Lawmakers report good things from 116th session
May 20, 2009
Billed to be a final legislative meeting, Saturday morning's review of the 116th session of the Indiana General Assembly with Sen. Richard Young, D-Milltown, and Rep. Dennie Oxley I, D-Taswell, sponsored by the Crawford County Chamber of Commerce and held at the Crawford County Judicial Complex at English, ended up being an update instead.
Failing to pass a two-year budget prior to the end of the regular session, the legislature will convene in June for a special session.
"The governor is supposed to be putting together a proposal to the House and Senate leadership and their fiscal team," Young said, "and, if they can come up with an agreement, my hopes would be that we could go back in one or two days and agree on a budget and get the state funded."
Both Young and Oxley, who participated in his first General Assembly, voted for the two-year budget that the Senate proposed after an earlier one-year budget put forth by the House failed. The Republican-controlled Senate, Young said, did not favor a one-year budget, as the state traditionally has had a two-year budget.
"It wasn't a perfect budget," Young said of the Senate-proposed spending plan, "but I felt, under the financial circumstances and everything we were dealing with here in the state, it was about as good of a budget as we were going to get. It kept schools functioning; it kept all the state institutions functioning."
The budget passed in the Senate, but failed in the House, after Gov. Mitch Daniels threatened to veto it.
Oxley was one of just 27 House members to vote for the budget.
"I did vote for the budget as Sen. Young did, because, like him, I thought that was the best we were going to get," he said. "I thought, if we go to a special session, funding is going to be worse than it was at the time that we voted. So, I went with it, and it didn't get through the House, so the governor got his way."
This year's session, which lasted Jan. 7 through April 29, saw 184 bills pass both chambers. However, that represented just more than 14 percent of the 582 bills put forth in the Senate and 711 offered in the House, which may be a record low, Young said.
"That, I think, is very indicative of the financial troubles that we face through the world and, of course, here in Indiana, as well, and have been dealing with for some time," he said.
Both lawmakers said they were pleased that legislation to protect struggling Hoosiers, in the form of mortgage foreclosure assistance and shoring up the unemployment insurance trust fund, passed.
"To try to give people some relief and make it a little bit more difficult to foreclose property, we passed some legislation, SEA 492, which, in fact, puts some additional burden on lenders before they can foreclose property," Young said.
Mortgage lenders now will be required to send a written notice to homeowners in default and offer to meet with them to negotiate a foreclosure agreement.

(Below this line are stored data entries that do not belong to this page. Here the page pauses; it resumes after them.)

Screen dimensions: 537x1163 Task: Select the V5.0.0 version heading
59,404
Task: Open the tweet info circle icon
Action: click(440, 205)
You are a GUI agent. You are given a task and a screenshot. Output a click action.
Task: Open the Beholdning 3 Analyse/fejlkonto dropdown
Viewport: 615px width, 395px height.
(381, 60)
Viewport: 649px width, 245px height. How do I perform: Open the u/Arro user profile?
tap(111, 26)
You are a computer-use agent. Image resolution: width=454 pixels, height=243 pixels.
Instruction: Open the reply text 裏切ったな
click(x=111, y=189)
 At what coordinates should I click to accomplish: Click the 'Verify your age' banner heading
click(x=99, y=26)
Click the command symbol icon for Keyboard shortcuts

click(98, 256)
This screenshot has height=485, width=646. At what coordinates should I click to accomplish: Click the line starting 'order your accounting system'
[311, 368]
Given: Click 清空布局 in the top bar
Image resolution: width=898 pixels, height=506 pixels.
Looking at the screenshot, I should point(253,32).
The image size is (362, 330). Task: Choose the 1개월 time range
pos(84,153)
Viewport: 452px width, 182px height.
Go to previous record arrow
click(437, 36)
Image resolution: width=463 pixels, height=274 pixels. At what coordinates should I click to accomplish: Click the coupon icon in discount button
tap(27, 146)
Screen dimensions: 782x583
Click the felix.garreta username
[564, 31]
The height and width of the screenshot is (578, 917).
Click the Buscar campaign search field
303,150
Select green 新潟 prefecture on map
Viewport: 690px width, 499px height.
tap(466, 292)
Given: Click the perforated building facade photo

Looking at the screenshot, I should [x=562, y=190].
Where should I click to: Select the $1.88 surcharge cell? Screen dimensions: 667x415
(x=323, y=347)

Oxley said the state's unemployment insurance trust fund has about $1 billion in unfunded liability and the state has had to borrow from the federal government to make benefits payments.
"We did get a bill passed to try to help," he said. "It's not the answer; it's not going to correct it all, but at least it's going to help."
Daniels had proposed requiring people to work at least 42 weeks per year to be eligible for unemployment benefits, Oxley said. The problem, he explained, is that would have made many, if not most, construction workers, who are limited by the weather on how much they can work, ineligible.
"We were able to maintain unemployment benefits the same as they are now; there's no cut to the benefits to the workers," Oxley said.
Some employers, he said, will be required to pay higher unemployment insurance premiums, but "actually, we are still below the neighboring states on what we charge our employers to pay into unemployment benefits."
Both legislators said they were pleased that legislation pushed back changes to local government sought by the governor. Young also talked about lawmakers' success in preventing property tax caps being added to the Indiana Constitution. He said the caps are already state law and the constitution doesn't need to be amended.
The lawmakers also talked about other notable legislation, including some that they authored or co-authored, that was passed into law. They include:
•Requiring the Indiana Economic Development Corp. to maintain a small business division to assist small businesses in obtaining state and federal tax incentives.
•Expanding current law to allow tuition benefits to Indiana residents who have received a Purple Heart, no matter when they served in the military.
•Allowing military family leave to a biological child, an adopted child, a foster child or a stepchild of a person who is ordered to active duty.
•Protecting the Clean Water Indiana Fund from transfers to other funds.
•Using federal funds to identify areas in the state where telecommunications and information technology services are not available, in an effort to begin connecting them to the state's communication grid.
•Giving volunteer firefighters who are injured in the line of duty job protection for up to six months.
•Allowing golf carts to be driven by licensed drivers on roadways where local governments authorize doing so.
•Requiring state educational institutions to purchase mid-level blends of gasoline and ethanol, E85 and blended biodiesel fuel to the extent possible.